Diante da explosão do consumo de crack, o governo de São Paulo tomou a ousada iniciativa de proceder a internação compulsória de usuários. Trata-se de medida extrema, diante de uma situação extrema: o limiar em que o ser humano perde, praticamente por completo, o controle de seus atos. Omitir-se perante esta realidade seria bem pior.
A iniciativa foi deflagrada no início desta semana na região central da cidade de São Paulo. Desde então, vem suscitando acalorados debates entre defensores e opositores. Mas os primeiros resultados efetivos começam a aparecer: dezenas de usuários têm procurado as equipes multidisciplinares escaladas pelo governo paulista para atender os dependentes químicos.
O trabalho envolve parceria com o Ministério Público, o Tribunal de Justiça e a OAB, que atuam para agilizar a internação compulsória de viciados em casos extremos e encaminhá-los para internação e tratamento em órgãos públicos de atendimento e assistência social. Há quase 700 leitos disponíveis para acolhimento no estado de São Paulo.
Tudo tem amparo legal: a Lei Federal de Psiquiatria (n° 10.216, de 2001) permite tanto a internação compulsória quanto a involuntária. Para que a internação aconteça, são necessários laudo médico e decisão judicial, com objetivo de resguardar direitos e preservar a vida do cidadão. Um plantão judiciário acompanha toda a operação, que não envolve uso de força policial e pretende ser uma ação permanente do Estado.
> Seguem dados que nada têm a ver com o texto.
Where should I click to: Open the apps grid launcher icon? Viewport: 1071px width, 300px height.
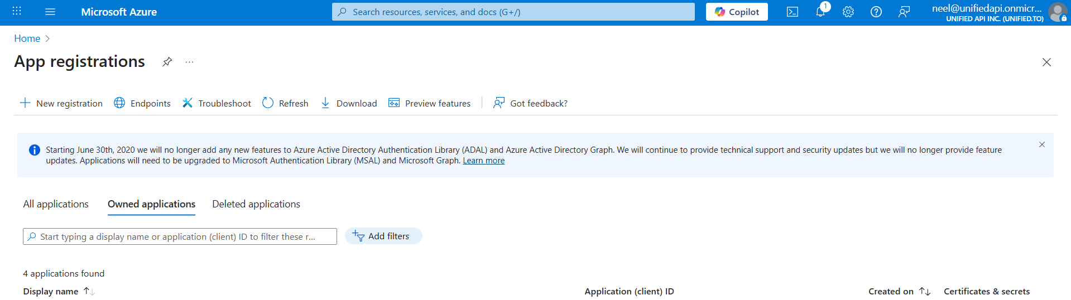17,12
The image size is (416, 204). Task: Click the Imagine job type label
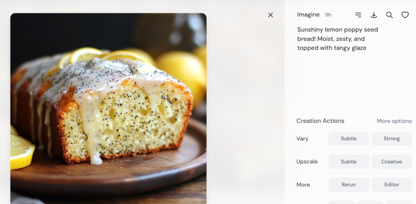(308, 15)
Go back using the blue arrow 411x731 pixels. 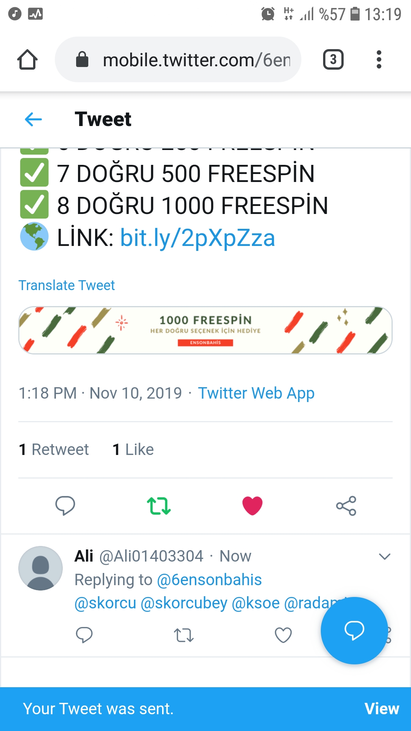(x=33, y=119)
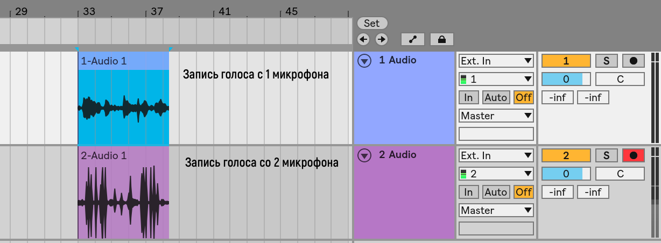Open Ext. In input dropdown on track 1
661x243 pixels.
496,61
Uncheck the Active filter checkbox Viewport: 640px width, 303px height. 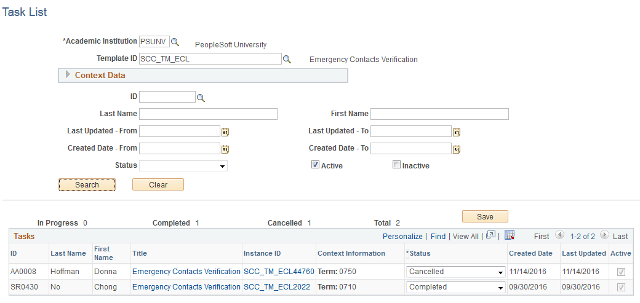pyautogui.click(x=315, y=165)
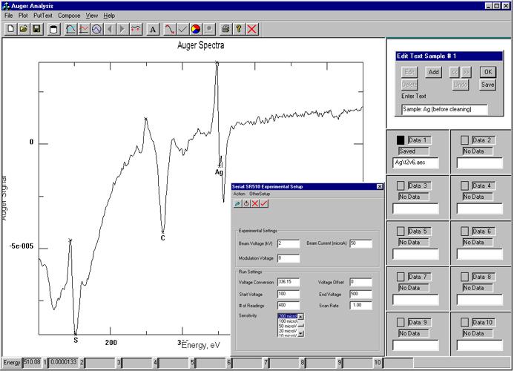Open the Compose menu
Viewport: 514px width, 371px height.
(x=69, y=15)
O governo paulista é o primeiro a adotar a estratégia, mas outros estados já ensaiam seguir o mesmo caminho, como o Rio de Janeiro. Trata-se de iniciativas do poder público em suas diferentes esferas para enfrentar um problema que se transformou numa verdadeira guerra dentro do Brasil: o consumo de crack tomou proporções alarmantes e exige atuação urgente.
Antes confinada a grandes centros urbanos, a droga, um subproduto barato e devastador da cocaína, vem se espalhando por todo o país nos últimos anos. Praticamente não há mais localidades onde o consumo do crack não esteja presente e seja motivo de angústia para milhares de famílias. Jovens, adultos e idosos estão entre suas vítimas.
Segundo levantamento feito pela Confederação Nacional dos Municípios em fins de 2011, 90% das cidades brasileiras registram consumo de crack. O subproduto do uso da droga é a violência: pesquisa feita por estudiosos da PUC Minas Gerais indicaram estreita correlação entre a disseminação da droga e o aumento de homicídios.
Tamanha ocorrência, em proporção de epidemia, deveria ser suficiente para comover o governo federal a agir com redobrada ênfase. Mas não é o que se vê. O tema já suscitou ações inócuas lançadas por Lula em fim de mandato, foi tema de campanha de Dilma Rousseff e deu origem a um novo programa, anunciado pela presidente em dezembro de 2011.
Batizado de “Crack, é possível vencer”, ainda está, contudo, muito longe de alcançar suas metas. Um exemplo: o governo anunciou que pretendia criar 2.460 leitos em enfermarias especializadas para acolher usuários, mas, até agora, segundo o Ministério da Saúde, foram abertas apenas 124 vagas, ou 5% do total prometido, informou O Globo na semana passada.
O que parece fora de questão é que o enfrentamento às drogas e a busca pela redução do consumo devem estar no topo da agenda das autoridades públicas brasileiras. Não há uma solução única para problema tão dramático quanto complexo. A ação do governo paulista mostra-se um esforço a mais nesta direção. Agir é muito melhor do que simplesmente ver a situação degringolar ainda mais, sem sair do lugar.